Clarification please?

You use the word "tenor" often. It is not a chemical term and as far as I know it refers to some fat guy singing in the choir. Maybe this is just a case of your side of the pond vs my side of the pond but for clarification could you choose a term more appropriate to electrochemistry?


----------



## g_axelsson

I've heard Deano mentioning tenor a lot, my understanding is that it means gold loading, how much gold there is in solution, concentration. I don't know if it is a mining term or if it is used in other areas.

Doing some more searches (Google scholar, online dictionaries and so on) I get a feeling that sometimes means "concentration at a steady state" but commonly is used just for concentration.
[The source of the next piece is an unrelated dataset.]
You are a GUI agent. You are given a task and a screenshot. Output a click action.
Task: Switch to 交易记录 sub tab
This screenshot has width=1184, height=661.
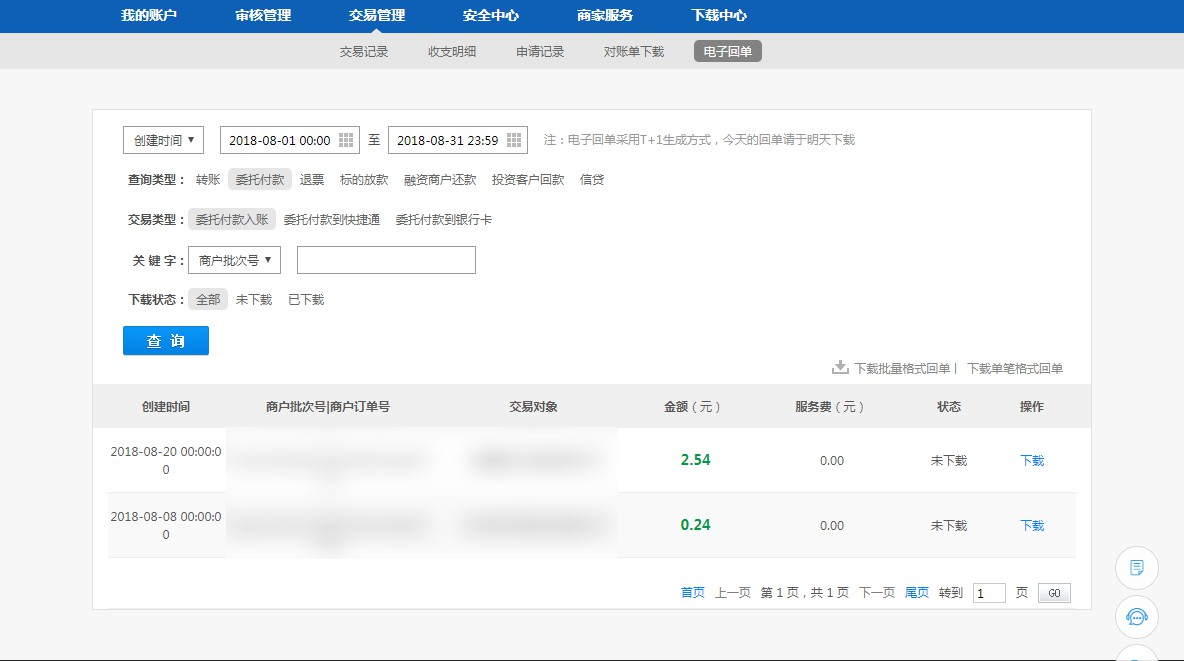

I should have done some reading on the forum, in http://goldrefiningforum.com/phpBB3/viewtopic.php?f=44&t=23120&p=243183&hilit=tenor#p243183


Deano said:


> Gold tenor is the concentration of the gold in the leach liquor. The higher the tenor the more gold is in a unit volume of liquor.



Göran


----------



## 4metals

Any updates on the system? Perhaps some photo's of your new 3D printed cell in action.


----------



## chuckgambale

I hope to see you soon my friend. This one here is a game changer for the small guy.


----------



## anachronism

I know it seems like this one stalled. It didn't 8)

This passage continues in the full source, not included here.